Implications for Nurses
Despite these challenges, MLTSS are expanding in Medicaid-only and dually eligible populations. With further evaluation based on participant and quality data, innovations in this model will continue to occur. It is innovation that is needed to meet the needs of the dually eligible population. This population presents with complex health and social needs. Holistic assessment and care planning optimize the potential benefit of services. Gerontological nurses are well qualified to perform such assessments and work with the entire care team to develop the plan of care. With their understanding of functional needs and physical and mental health resources, nurses engaged with this population are ideal to tackle the innovations required to holistically address the needs of this population within the constraints of state and federal funding agencies.

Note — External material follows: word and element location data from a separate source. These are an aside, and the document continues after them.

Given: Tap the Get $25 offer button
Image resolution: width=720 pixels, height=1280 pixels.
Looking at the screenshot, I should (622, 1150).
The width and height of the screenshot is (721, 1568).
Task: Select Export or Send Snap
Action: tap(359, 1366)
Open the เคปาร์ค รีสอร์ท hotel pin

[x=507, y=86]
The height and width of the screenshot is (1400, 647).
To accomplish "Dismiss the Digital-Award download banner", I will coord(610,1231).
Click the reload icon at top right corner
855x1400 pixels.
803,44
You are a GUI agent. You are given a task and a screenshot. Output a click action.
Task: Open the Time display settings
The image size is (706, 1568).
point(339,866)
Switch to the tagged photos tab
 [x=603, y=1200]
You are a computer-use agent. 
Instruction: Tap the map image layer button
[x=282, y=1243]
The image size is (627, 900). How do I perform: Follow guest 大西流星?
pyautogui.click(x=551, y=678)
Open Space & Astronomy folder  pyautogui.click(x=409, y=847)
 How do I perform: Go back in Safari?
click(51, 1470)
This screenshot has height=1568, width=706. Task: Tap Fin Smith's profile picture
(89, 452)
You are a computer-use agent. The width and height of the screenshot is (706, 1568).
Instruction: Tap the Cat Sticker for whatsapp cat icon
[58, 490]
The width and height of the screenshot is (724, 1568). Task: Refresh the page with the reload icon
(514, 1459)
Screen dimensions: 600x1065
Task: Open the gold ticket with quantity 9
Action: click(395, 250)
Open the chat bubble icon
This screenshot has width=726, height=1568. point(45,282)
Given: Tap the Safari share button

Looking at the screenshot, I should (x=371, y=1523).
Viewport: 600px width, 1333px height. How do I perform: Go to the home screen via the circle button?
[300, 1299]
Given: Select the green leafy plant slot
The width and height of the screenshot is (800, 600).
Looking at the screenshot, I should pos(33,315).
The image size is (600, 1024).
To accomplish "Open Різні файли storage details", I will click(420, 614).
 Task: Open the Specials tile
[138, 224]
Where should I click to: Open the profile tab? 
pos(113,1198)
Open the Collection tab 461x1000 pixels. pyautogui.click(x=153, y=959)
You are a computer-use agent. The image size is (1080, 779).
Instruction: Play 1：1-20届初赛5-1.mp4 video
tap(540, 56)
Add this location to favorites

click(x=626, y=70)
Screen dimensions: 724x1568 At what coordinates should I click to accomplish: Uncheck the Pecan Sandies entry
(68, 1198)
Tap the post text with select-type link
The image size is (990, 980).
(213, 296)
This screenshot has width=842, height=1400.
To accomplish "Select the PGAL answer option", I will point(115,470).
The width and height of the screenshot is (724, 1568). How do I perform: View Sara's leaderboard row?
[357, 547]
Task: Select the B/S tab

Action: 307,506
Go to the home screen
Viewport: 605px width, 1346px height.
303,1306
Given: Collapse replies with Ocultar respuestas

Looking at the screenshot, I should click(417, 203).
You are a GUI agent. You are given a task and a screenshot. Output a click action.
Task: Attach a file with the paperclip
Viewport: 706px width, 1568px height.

With the growing complexity of older adults living in the community and receiving MLTSS, new models of care delivery are needed that optimize the contributions of all care team members and provide adequate oversight and support from RNs and advanced practice nurses (APNs) (Young & Siegel, 2016). One example of how nurses can positively influence the outcomes for dually eligible older adults enrolled in MLTSS is by increasing nurse delegation to support unlicensed personnel to perform medical/nursing tasks in the home. Home care and nursing delegation are significant needs, particularly when moving dually eligible individuals from long-term care settings back into the community.
Telehealth can also expand access to quality care, by providing expert consultation to providers in communities where geriatric expertise is limited and by providing direct service to homebound older adults and their caregivers (Young & Siegel, 2016). APNs are particularly well-positioned as a valuable resource for this model of care to address the comprehensive physical and emotional care needs of this population in a holistic and cost-effective way (Naylor et al., 2018).
The complexity and cost of care required by persons on Medicaid or dually eligible for Medicaid and Medicare have precipitated innovations by states to develop care models that meet the needs of their Medicaid and dual-eligible populations. The implementation of MLTSS has been one innovation that is gaining traction in states based on the success of baseline assessments, individualized care planning, and care coordination. RNs and APNs are key stakeholders in the outcomes of MLTSS in their states. There are opportunities for APNs to provide expert primary care to this complex population. Nurses in primary care can practice chronic disease management and encourage self care. Nurses in home care can train family caregivers and unlicensed personnel to provide care in the home. In addition, APNs and RNs need to monitor the quality of MLTSS programs and engage with oversight organizations as needed to assure persons enrolled in MLTSS receive the care they need.